Stored records
⁂
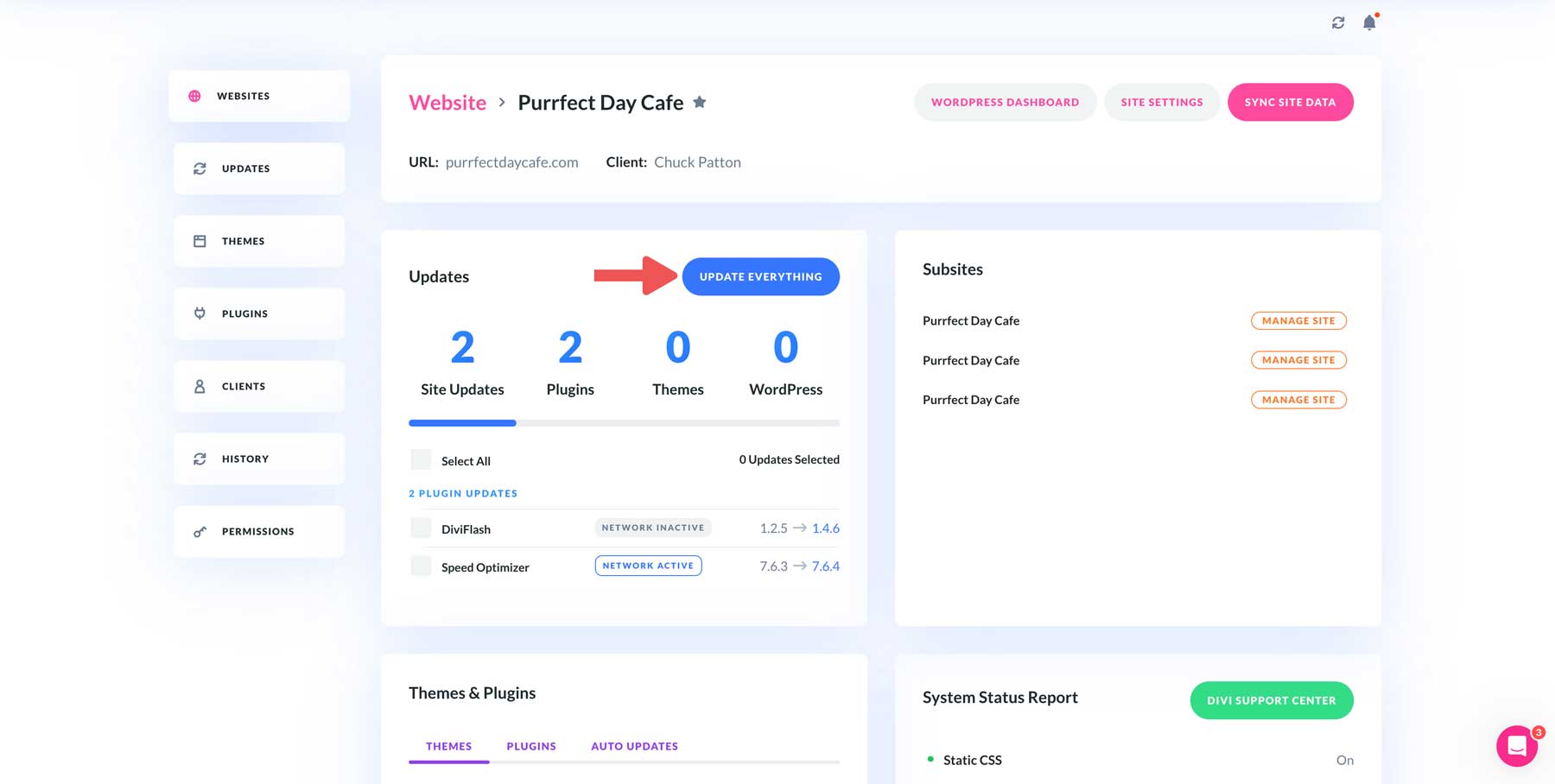Image resolution: width=1555 pixels, height=784 pixels.
Task: Favorite Purrfect Day Cafe with star icon
Action: coord(699,101)
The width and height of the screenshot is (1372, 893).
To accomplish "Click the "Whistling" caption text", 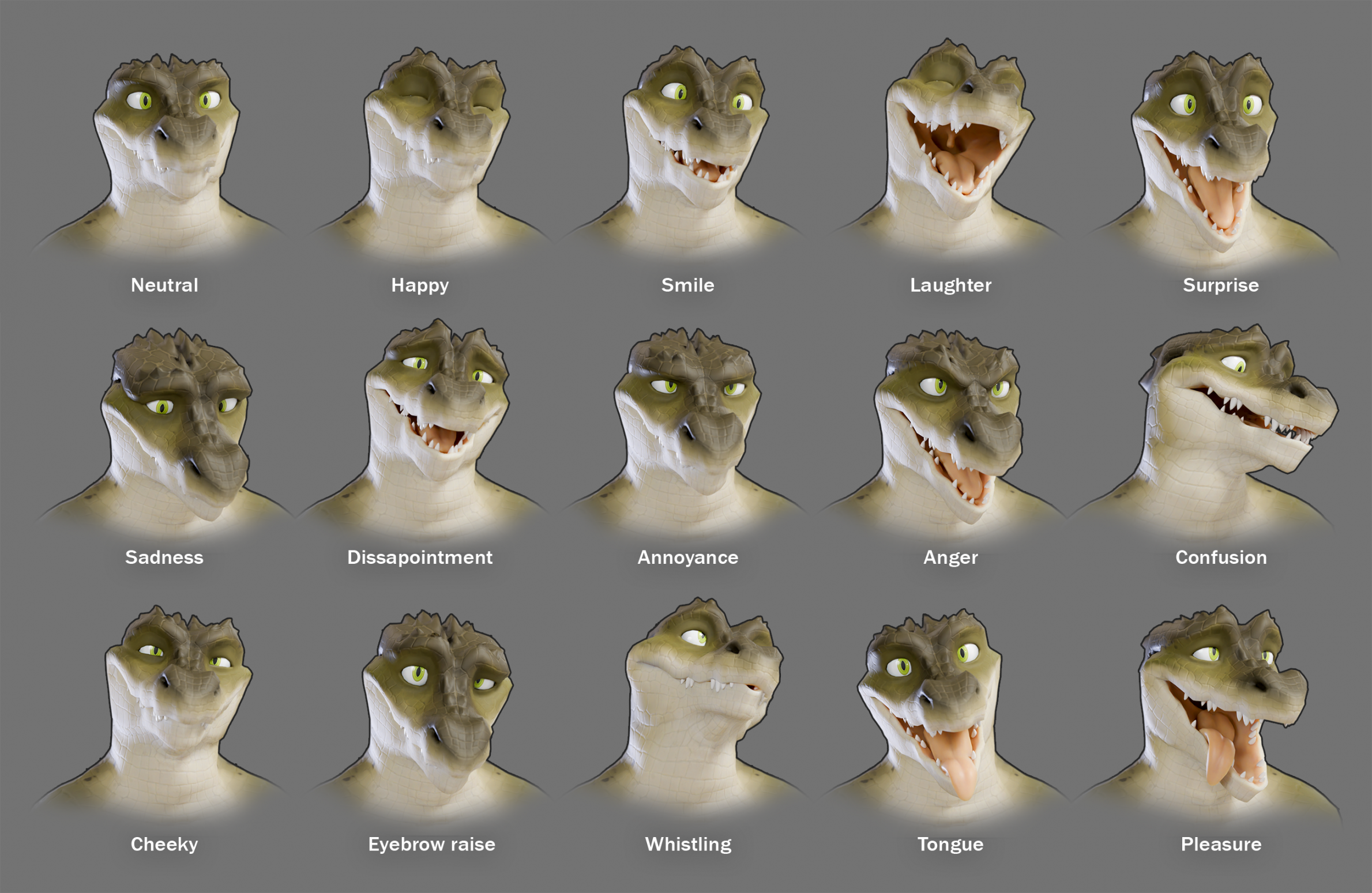I will (688, 844).
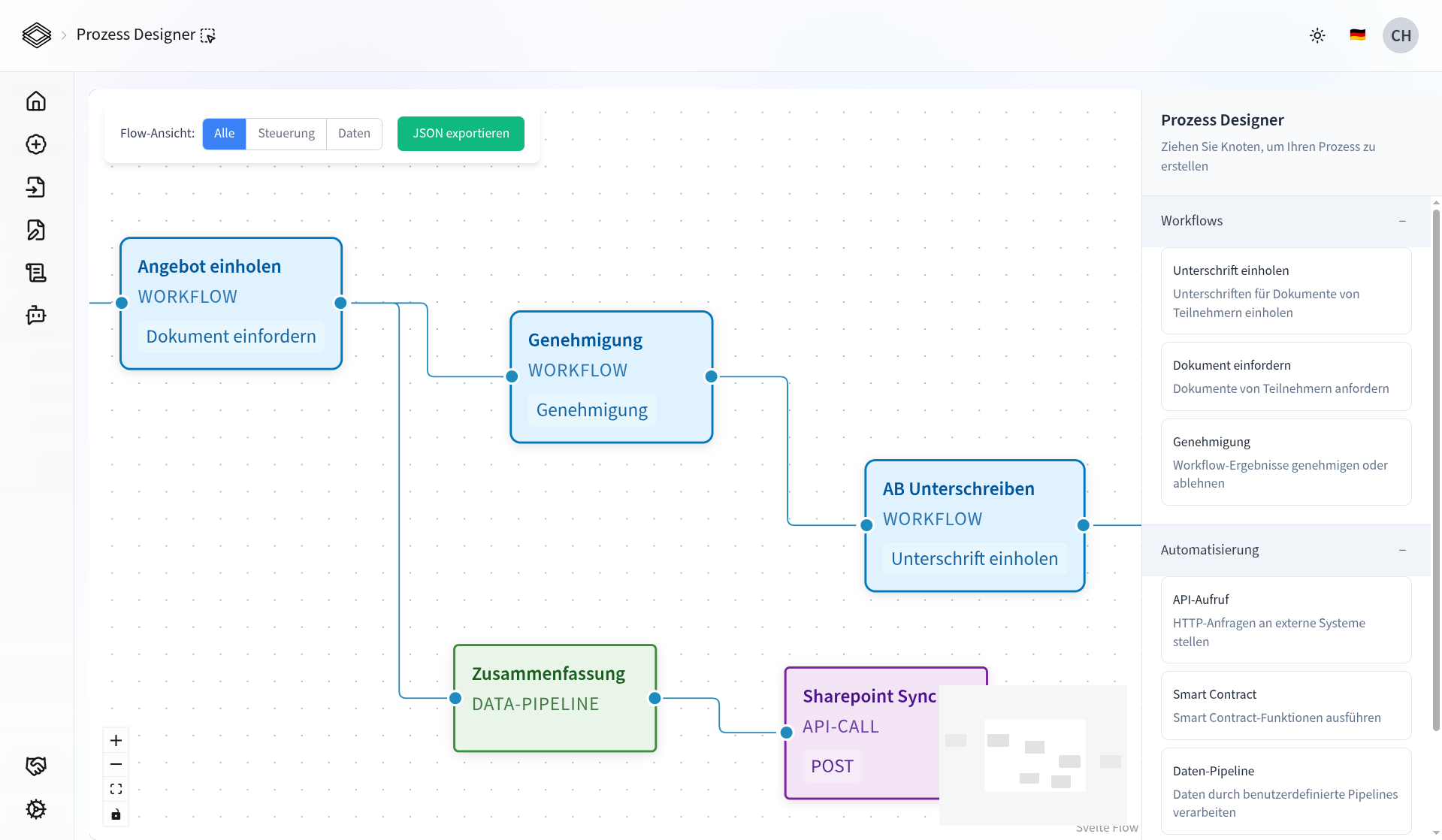The height and width of the screenshot is (840, 1442).
Task: Open the German flag language selector
Action: tap(1357, 35)
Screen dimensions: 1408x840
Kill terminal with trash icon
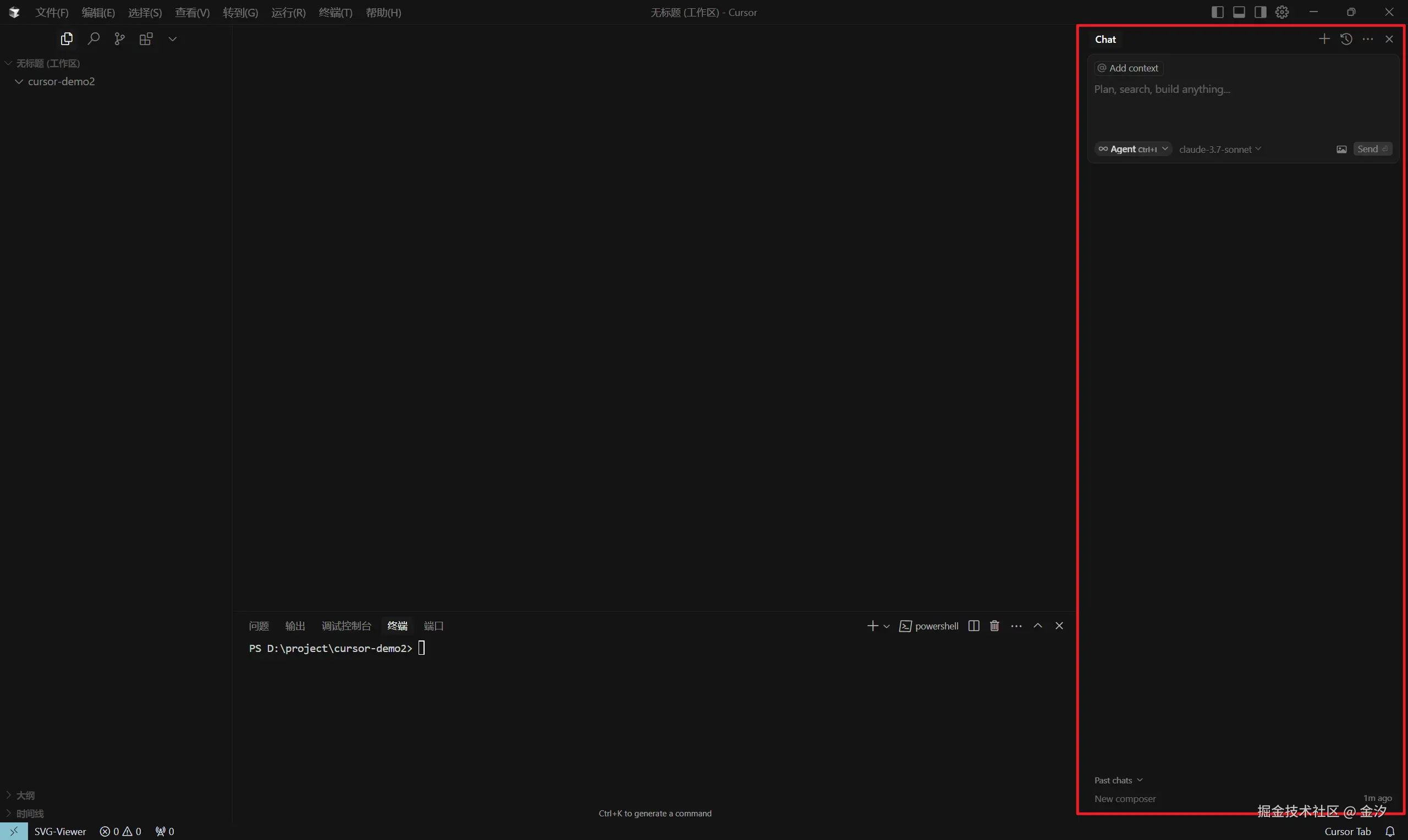tap(994, 626)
⁂
▸ TASK BRIEF: With the pictures left out, transcribe exactly the lines from the line holding "Screen dimensions: 1408x840" through the closing line of the entries.

▸ ANSWER BELOW:
Screen dimensions: 1408x840
Kill terminal with trash icon
tap(994, 626)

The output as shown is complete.